After not a peep throughout the trial and its aftermath, Kollin Elderts' parents have thrown open the flood gates, accusing prosecutors of lies, deceit, and failing to do their job.
“Our entire family felt abandoned by the prosecutors office,” she said at a small press conference in downtown Honolulu.
Click here for Lara Yamada's report.
She said before and during the trial, she spoke with prosecutors every week, then nearly every day.
As the murder trial of Special Agent Christopher Deedy came to a close, she said prosecutors assured her they'd ask for lesser charges too, but that didn't happen.
“We just want this guy in jail, in prison,” said Elderts.
Honolulu Prosecutor Keith Kaneshiro fired back in a statement saying:
"The statements made by the Elderts family are not true. No promises were ever made regarding charges."
After closing arguments in August, Judge Karen Ahn agreed with Deputy Prosecutor Janice Futa that there was no evidence to support lesser charges -- such as Manslaughter or Reckless Endangerment.
Deedy's Attorney Brook Hart said he agreed, reiterating what he said during the trial, that when Deedy pulled his gun in self-defense the special agent intended to shoot to kill.
“If they had had an opportunity to at least consider manslaughter, we may not be sitting here today, said Attorney Michael Green who is representing the Elderts family in a civil suit.
But that civil suit will come only after any criminal proceedings that could take months, if not years.
Hart said on Friday, he and Deedy’s new lead attorney Tom Otake, have serious concerns about Green making statements before a criminal case and a civil trial have been held.
“Our family's broken,” said Jenell Elderts.
“What helped you get though this?” KITV reporter Lara Yamada asked Elderts’ father Kendall.
“My sons,” he said, with tears welling in his eyes.
Elderts dad barely spoke during the interview.

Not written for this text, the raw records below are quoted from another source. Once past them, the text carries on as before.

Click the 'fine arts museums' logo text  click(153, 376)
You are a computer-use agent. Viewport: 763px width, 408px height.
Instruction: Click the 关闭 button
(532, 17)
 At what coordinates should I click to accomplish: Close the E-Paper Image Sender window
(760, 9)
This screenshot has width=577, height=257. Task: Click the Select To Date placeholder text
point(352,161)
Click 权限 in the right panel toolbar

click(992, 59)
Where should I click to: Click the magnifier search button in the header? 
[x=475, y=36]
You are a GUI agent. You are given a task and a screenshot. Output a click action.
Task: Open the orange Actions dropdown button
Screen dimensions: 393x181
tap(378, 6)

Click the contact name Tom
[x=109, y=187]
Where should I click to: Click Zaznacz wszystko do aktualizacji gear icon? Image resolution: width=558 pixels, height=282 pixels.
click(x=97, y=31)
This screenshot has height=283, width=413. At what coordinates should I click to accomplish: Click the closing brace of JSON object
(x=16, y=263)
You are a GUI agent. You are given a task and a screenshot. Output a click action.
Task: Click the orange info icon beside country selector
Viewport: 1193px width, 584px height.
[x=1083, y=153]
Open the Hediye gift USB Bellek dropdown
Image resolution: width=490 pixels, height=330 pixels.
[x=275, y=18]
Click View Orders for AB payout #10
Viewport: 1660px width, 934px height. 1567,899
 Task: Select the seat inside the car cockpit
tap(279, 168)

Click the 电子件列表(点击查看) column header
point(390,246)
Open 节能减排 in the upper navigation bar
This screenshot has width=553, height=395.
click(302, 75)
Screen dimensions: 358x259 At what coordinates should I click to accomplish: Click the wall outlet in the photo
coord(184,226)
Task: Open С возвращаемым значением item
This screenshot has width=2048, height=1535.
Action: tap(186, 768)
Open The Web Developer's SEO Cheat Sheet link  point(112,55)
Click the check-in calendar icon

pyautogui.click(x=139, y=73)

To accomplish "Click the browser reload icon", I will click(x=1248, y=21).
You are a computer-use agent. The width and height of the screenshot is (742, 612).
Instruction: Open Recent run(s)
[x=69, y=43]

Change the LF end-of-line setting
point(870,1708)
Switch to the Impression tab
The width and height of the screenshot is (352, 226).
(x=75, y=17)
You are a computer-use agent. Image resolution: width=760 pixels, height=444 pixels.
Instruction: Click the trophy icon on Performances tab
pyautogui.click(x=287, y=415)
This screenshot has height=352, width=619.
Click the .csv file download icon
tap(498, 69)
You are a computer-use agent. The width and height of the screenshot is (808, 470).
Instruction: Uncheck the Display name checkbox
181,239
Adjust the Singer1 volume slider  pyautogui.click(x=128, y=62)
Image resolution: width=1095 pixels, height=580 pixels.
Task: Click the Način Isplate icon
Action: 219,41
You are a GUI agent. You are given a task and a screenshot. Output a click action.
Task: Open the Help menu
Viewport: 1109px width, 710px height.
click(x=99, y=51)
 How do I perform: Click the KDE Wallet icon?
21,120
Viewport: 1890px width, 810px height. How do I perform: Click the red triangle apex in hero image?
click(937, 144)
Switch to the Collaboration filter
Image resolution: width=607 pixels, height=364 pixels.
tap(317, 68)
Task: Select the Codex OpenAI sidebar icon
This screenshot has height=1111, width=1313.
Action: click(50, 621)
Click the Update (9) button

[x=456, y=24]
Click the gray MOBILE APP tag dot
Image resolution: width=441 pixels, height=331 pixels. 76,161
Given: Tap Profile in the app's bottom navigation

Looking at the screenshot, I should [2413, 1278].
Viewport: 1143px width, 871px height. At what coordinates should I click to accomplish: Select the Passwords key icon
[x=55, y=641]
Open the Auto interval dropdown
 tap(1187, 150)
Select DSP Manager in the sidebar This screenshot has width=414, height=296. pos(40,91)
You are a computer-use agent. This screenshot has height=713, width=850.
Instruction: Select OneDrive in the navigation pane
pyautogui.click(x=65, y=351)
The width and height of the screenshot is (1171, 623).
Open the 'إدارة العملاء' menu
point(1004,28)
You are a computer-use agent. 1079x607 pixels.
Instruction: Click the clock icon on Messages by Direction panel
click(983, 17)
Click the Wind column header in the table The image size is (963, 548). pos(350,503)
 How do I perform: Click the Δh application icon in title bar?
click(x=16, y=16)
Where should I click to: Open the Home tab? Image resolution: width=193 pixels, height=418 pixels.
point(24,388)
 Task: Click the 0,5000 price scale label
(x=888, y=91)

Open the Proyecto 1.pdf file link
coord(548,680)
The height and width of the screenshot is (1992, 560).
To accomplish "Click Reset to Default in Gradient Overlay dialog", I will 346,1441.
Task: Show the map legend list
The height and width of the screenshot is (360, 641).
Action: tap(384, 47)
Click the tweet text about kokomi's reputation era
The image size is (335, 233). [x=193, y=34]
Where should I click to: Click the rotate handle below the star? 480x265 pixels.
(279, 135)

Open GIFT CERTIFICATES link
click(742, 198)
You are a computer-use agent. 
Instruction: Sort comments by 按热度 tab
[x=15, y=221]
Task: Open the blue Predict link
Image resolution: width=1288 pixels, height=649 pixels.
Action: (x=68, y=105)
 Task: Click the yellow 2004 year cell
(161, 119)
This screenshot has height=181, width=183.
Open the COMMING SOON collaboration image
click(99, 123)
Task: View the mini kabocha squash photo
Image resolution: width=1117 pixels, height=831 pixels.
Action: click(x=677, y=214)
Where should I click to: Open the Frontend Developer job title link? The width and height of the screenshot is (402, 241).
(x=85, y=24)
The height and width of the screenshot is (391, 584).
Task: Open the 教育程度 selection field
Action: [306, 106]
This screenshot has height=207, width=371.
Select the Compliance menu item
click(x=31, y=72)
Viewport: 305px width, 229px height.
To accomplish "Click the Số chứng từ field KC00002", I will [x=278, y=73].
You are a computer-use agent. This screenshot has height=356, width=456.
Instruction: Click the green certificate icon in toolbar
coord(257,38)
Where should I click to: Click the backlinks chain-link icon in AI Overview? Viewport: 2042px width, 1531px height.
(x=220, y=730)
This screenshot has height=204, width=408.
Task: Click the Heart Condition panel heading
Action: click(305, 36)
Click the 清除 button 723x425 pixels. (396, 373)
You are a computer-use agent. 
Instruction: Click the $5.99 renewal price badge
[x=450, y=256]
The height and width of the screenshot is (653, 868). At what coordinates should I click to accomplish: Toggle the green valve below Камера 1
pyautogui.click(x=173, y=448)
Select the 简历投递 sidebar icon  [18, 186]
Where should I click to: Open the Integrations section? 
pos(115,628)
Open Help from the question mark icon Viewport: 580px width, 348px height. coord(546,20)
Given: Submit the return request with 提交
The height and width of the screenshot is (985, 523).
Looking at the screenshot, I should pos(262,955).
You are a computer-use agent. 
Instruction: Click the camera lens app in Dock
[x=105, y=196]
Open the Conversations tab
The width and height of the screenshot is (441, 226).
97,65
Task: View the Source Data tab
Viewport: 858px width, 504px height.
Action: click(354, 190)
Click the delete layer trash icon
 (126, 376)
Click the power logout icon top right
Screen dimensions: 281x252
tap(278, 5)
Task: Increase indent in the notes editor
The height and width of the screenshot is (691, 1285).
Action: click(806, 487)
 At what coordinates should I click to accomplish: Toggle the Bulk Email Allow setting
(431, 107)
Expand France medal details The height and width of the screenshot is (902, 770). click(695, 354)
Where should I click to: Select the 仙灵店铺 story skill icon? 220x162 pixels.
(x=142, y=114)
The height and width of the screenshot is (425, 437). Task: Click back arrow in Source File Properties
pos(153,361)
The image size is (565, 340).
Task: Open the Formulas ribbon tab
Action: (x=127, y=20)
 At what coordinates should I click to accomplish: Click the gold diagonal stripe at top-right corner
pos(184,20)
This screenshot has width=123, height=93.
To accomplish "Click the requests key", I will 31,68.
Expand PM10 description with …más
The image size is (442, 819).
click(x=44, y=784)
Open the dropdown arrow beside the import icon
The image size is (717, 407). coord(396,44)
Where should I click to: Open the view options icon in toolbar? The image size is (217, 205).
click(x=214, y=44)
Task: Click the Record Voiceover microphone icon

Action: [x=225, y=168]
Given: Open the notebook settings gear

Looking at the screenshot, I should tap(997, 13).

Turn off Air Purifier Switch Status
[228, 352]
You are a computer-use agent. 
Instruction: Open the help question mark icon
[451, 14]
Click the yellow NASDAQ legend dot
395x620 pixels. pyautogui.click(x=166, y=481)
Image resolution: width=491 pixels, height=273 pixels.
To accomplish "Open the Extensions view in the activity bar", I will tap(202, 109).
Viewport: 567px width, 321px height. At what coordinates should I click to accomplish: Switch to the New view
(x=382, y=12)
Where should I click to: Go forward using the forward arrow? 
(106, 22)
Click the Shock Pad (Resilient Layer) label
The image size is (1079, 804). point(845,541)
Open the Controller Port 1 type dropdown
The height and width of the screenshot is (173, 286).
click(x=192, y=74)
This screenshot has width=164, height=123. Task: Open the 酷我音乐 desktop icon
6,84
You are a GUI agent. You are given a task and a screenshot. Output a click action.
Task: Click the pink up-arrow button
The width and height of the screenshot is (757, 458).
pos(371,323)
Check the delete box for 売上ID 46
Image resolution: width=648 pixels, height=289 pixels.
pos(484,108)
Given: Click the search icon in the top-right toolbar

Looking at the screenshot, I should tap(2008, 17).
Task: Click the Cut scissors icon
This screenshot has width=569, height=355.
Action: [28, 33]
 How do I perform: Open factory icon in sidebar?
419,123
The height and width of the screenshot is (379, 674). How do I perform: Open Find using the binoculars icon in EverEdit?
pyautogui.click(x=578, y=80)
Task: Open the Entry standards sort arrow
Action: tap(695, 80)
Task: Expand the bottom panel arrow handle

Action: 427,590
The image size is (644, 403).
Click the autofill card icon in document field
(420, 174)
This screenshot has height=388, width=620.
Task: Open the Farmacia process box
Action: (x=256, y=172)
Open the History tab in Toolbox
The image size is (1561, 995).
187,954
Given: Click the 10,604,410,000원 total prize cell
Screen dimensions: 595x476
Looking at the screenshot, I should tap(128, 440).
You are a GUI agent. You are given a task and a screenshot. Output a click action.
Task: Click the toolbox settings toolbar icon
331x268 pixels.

He said he lost his job in attending the trial every day, and months after the trial began, is still devastated by the fact that his son is gone.
“It is difficult. (Kollin) was my best friend,” said the senior Elderts.
Jenell Elderts said she continued to work so Kendall could attend the trial, despite losing his job.
But, he said, he is excited about starting his new job soon.
Deedy's second trial is scheduled for June 16th.